#### [Task to complete]
Where does the string "agent" occur in the records? Copy each line that holds it.

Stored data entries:
Start of Block

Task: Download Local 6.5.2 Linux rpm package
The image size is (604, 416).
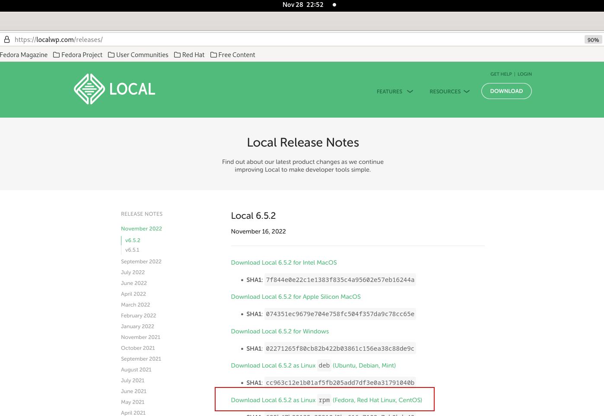Action: [326, 400]
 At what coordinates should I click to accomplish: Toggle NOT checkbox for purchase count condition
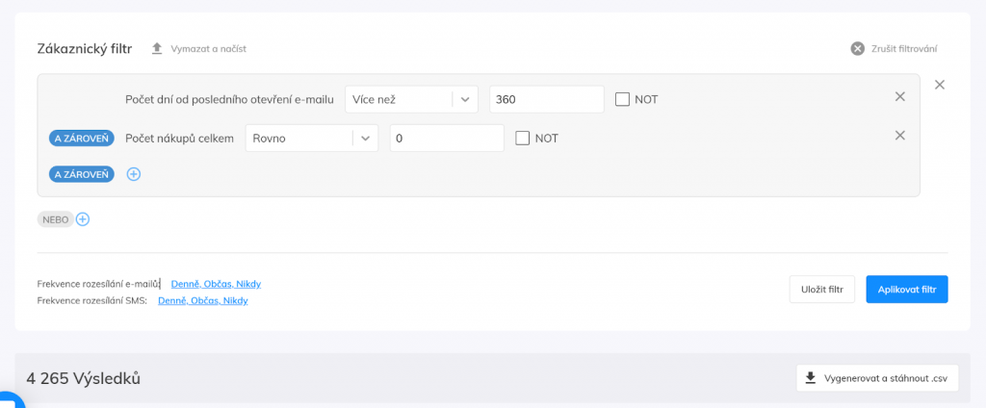point(523,139)
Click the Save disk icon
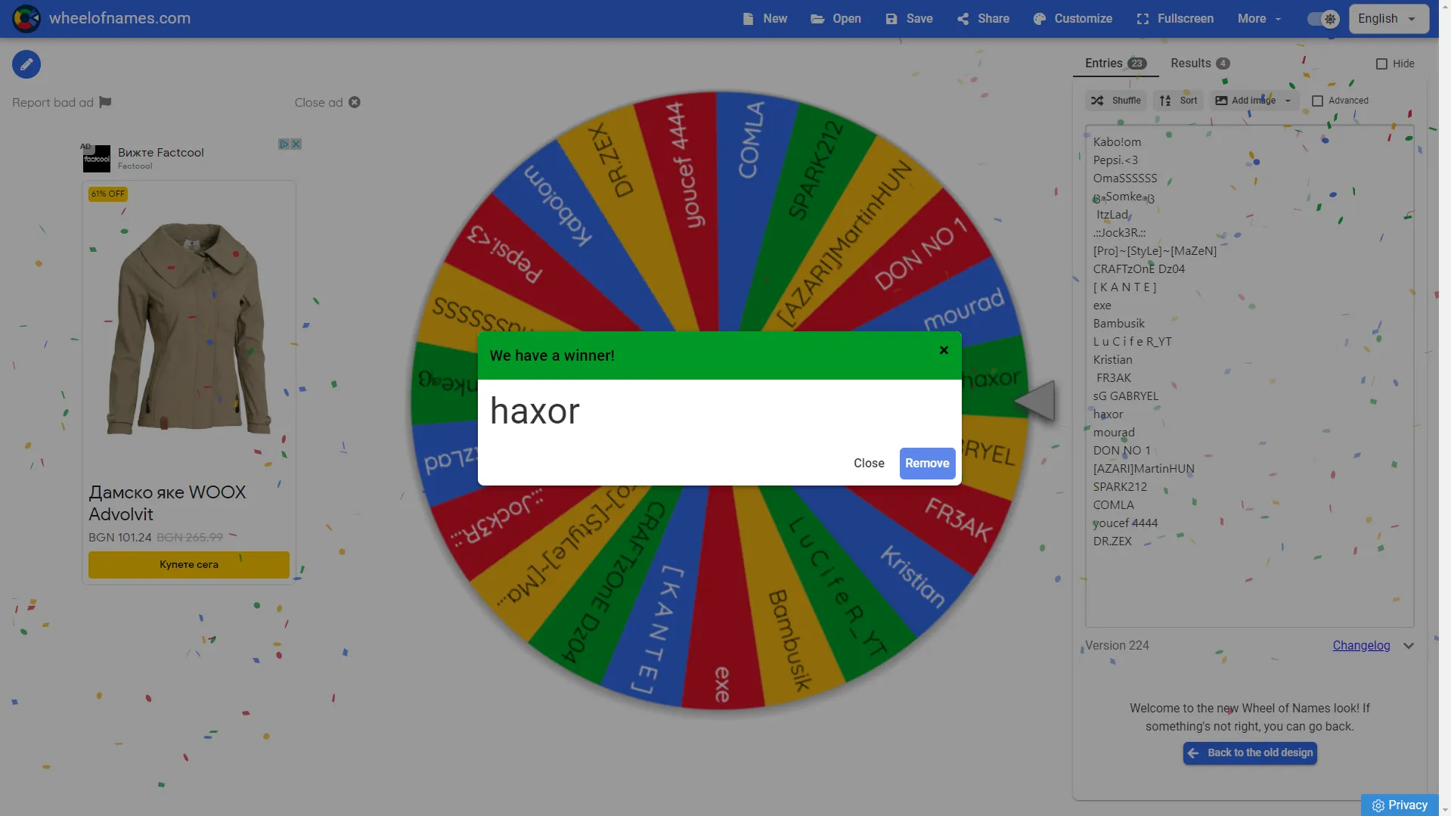The image size is (1451, 816). point(891,19)
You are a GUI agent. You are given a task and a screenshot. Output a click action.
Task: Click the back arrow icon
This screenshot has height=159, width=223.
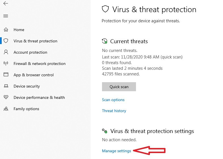6,3
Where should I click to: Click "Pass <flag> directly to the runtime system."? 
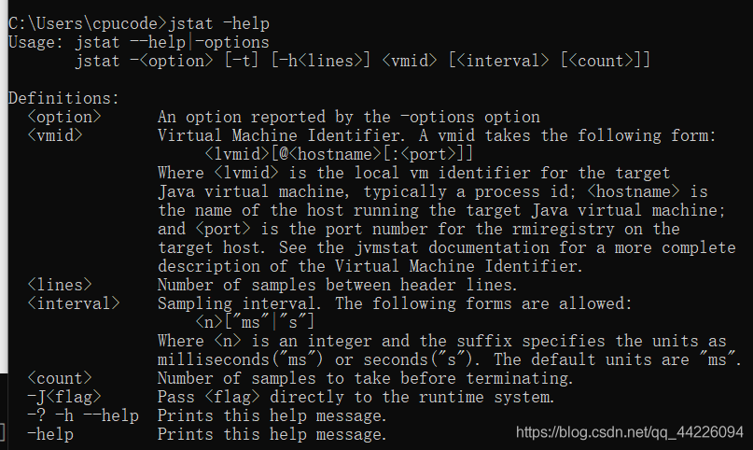tap(356, 397)
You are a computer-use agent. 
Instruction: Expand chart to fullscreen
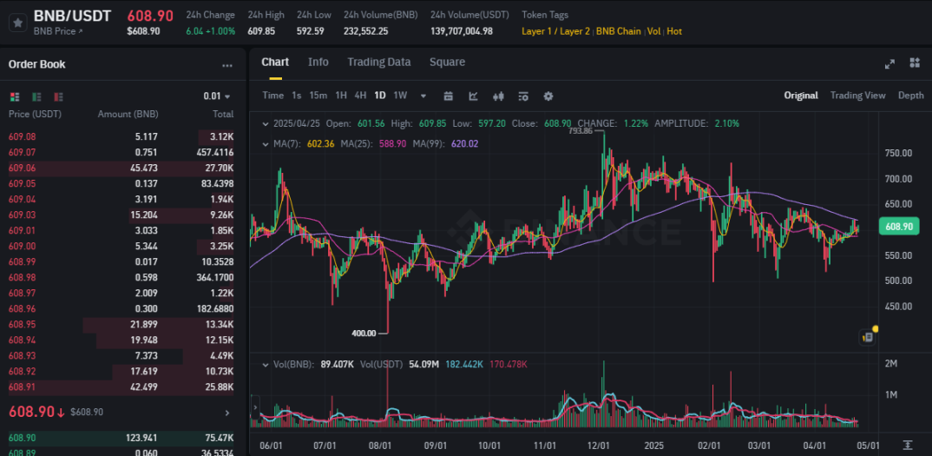coord(889,63)
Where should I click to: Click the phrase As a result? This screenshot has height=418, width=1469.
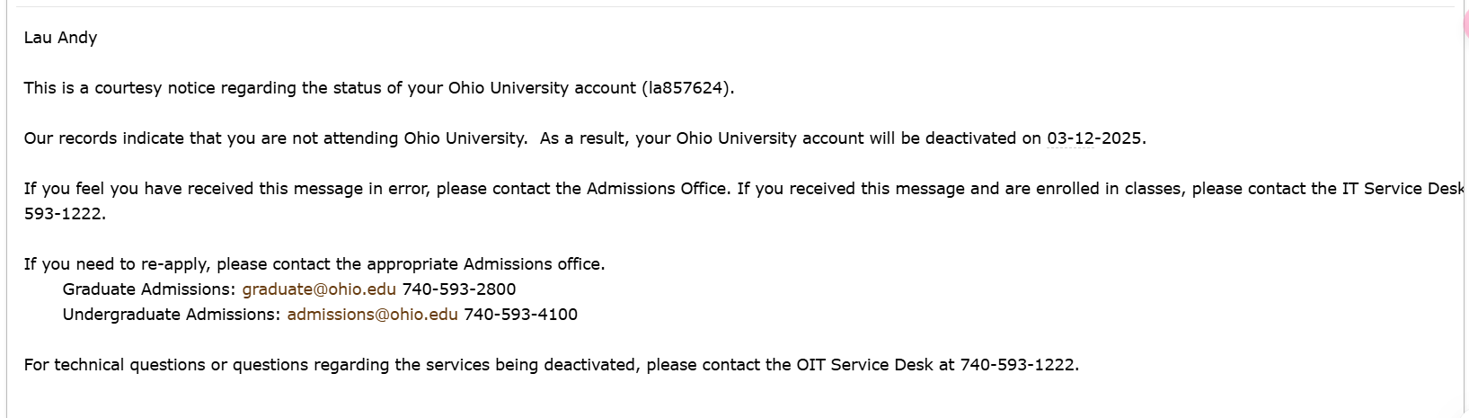[582, 138]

End of Block

#### [Answer to this exercise]
You are a GUI agent. You are given a task and a screenshot. Output a click action.
You are a computer-use agent. 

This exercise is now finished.